Un bref instant, j'envisageai de m'esquiver par la fenêtre, mais je repoussai l'idée aussi vite qu'elle était venue. Si les volets n'étaient pas verrouillés de l'extérieur, elle devait être couverte par un champ magique quelconque pour m'empêcher de le faire, et même si je réussissais par un miracle quelconque à passer, je n'irais pas très loin. Je n'avais pas mes pouvoirs, et la majeure partie de la Maison serait à mes trousses en quelques minutes. Et puis, les quartiers généraux étaient presque toujours localisés dans des zones vides, éloignés de toute civilisation ou presque. Cela empêchait les fuites intempestives, et rendait leur emplacement précis bien plus difficile à découvrir, d'autant qu'ils étaient souvent protégés de boucliers d'invisibilité. Bref, de toute manière, je n'aurais pas fait trois pas dehors que les limiers des pupilles électriques m'auraient retrouvée.
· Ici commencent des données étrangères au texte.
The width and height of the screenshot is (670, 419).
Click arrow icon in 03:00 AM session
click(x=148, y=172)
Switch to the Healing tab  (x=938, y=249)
Un soupir m'échappa, et je me levai silencieusement. Kalyan dormait encore sur le ventre, à peine couvert par les draps. La majeure partie des couvertures et des coussins – il devait en avoir six ou sept, pour une raison qui dépassait mon entendement – avait été éjectée dans la nuit. Je l'observai un moment, et souris à l'idée d'avoir obtenu ce que la majorité des filles de Thor – ou d'autres Maisons Æsir, d'ailleurs – voulaient, sans pouvoir l'obtenir.
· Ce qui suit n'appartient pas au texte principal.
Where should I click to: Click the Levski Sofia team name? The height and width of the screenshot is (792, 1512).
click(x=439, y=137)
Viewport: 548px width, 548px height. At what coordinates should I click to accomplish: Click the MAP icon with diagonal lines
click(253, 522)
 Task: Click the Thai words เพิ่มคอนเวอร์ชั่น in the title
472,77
Curieuse de découvrir l'univers de mon geôlier, je fis un grand tour de la chambre sur la pointe des pieds observant tous les recoins avec attention. Même si je l'avais remarqué la veille, je fus surprise de la découvrir aussi impersonnelle. Vide. Deux bureaux, une commode, un lit. Aucune photo sur la table de nuit, ni nulle part ailleurs. À moins qu'il ne les ait juste cachées, mais au vu du reste, il ne me semblait pas que ce soit le cas.

Sur le bureau près de la fenêtre, des piles de papiers désordonnées et bancales, à la limite de l'équilibre. Deux tasses blanches vides, posées sur la table, exhalaient un relent de café, leur fond jauni par le breuvage désséché. Des partitions traînaient par-ci, un roman ouvert posé à plat par là. Étonnée, je constatai que c'était l'un de ceux que j'avais lus récemment. Sur l'autre table de travail, plus proche de son lit, un ordinateur de bureau, que je devinai être verrouillé par un mot de passe, même si ce n'était pas un ordinateur de travail, à mon sens, puisqu'il était relié à un petit synthé placé juste à côté. Et une guitare traînait dans un coin. Je haussai les sourcils. Il n'avait pas menti. Et j'étais totalement en train de m'incruster dans son intimité... quoique, après hier, cela n'avait plus vraiment d'importance.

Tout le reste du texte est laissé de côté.